Studio album by One Night Only
- Released: 4 February 2008
- Recorded: August–September 2007
- Genre: Alternative rock
- Length: 39:44
- Label: Vertigo

One Night Only chronology
|  | Started a Fire (2008) | One Night Only (2010) |

= Started a Fire =

Started a Fire is the debut studio album by the British rock band One Night Only. It was released on 11 February 2008.

The album entered the UK Album Chart at number 10 and has had a certification of gold in the UK with sales over 100,000.

Professional ratings
Review scores
| Source | Rating |
| Allmusic |  |
| NME | (5/10) |

==Track listing==

| No. | Title | Length |
|---|---|---|
| 1. | "Just for Tonight" | 4:18 |
| 2. | "It's About Time" | 3:26 |
| 3. | "You and Me" | 3:24 |
| 4. | "He's There" | 3:24 |
| 5. | "Start Over" | 4:57 |
| 6. | "Time" | 3:10 |
| 7. | "Stay At Home" | 3:33 |
| 8. | "It's Alright" | 3:22 |
| 9. | "Sweet Sugar" | 4:21 |
| 10. | "Hide" | 5:49 |

iTunes bonus track
| No. | Title | Length |
|---|---|---|
| 11. | "Just for Tonight" (Live) | 4:20 |

== Certifications ==

Certifications for Started a Fire
| Region | Certification | Certified units/sales |
| United Kingdom (BPI) | Gold | 100,000^{^} |
^{^} Shipments figures based on certification alone.

== Singles ==
"You and Me" was released as the debut single on 29 October 2007. It reached number 46 on the UK Singles Chart.
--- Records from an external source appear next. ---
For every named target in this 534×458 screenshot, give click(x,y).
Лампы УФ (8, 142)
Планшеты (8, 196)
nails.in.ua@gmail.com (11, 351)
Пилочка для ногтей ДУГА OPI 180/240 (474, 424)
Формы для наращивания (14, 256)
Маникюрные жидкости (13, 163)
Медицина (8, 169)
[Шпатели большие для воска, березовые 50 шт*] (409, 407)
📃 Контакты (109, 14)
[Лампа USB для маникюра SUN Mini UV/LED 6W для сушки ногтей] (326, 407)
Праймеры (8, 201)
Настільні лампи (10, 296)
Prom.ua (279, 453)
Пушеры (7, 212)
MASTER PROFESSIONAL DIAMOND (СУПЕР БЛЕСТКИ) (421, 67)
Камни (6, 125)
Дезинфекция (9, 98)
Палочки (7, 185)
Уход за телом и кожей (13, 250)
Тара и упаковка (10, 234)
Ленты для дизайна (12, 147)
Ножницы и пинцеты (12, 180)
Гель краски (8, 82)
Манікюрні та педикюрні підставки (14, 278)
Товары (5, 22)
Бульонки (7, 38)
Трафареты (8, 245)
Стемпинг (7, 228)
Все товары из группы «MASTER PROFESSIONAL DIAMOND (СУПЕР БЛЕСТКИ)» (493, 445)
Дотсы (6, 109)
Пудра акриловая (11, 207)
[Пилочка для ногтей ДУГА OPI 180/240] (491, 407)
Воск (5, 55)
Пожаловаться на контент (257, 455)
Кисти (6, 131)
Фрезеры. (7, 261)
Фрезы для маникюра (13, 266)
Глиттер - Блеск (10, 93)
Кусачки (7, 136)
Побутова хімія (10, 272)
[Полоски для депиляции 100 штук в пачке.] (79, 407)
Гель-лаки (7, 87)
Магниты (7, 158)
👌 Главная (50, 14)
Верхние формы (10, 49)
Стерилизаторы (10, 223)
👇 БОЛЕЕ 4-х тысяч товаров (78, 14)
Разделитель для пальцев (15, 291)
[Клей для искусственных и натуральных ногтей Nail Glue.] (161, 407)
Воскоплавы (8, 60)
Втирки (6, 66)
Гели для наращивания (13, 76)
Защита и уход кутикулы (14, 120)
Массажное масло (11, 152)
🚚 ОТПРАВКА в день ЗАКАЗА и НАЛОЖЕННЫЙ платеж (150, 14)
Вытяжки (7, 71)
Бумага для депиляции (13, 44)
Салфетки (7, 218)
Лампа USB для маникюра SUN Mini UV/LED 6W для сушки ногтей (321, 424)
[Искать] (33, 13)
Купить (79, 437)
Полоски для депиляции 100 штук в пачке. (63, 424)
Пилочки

The B-side for the CD is "What's Your Melody". The vinyl formats have either "Nintendo" or "Go Go Go". Their video for "You and Me" was posted on MySpace and was so well received that MySpace asked the band to make a short film, "One Night Only Welcomes You to Helmsley". A new video was produced to coincide with a rerelease of the single on 7 July 2008. The music video was produced by Agile Films and directed by Lucy Cash. British actress & model, Anna Brewster, plays the lead female opposite the band. It features the band caught in the middle of a large bar brawl and was filmed at The Palm Tree, Mile End. The fight director was Tim Klotz and features members of Scarlet blade theatre as the stunt team.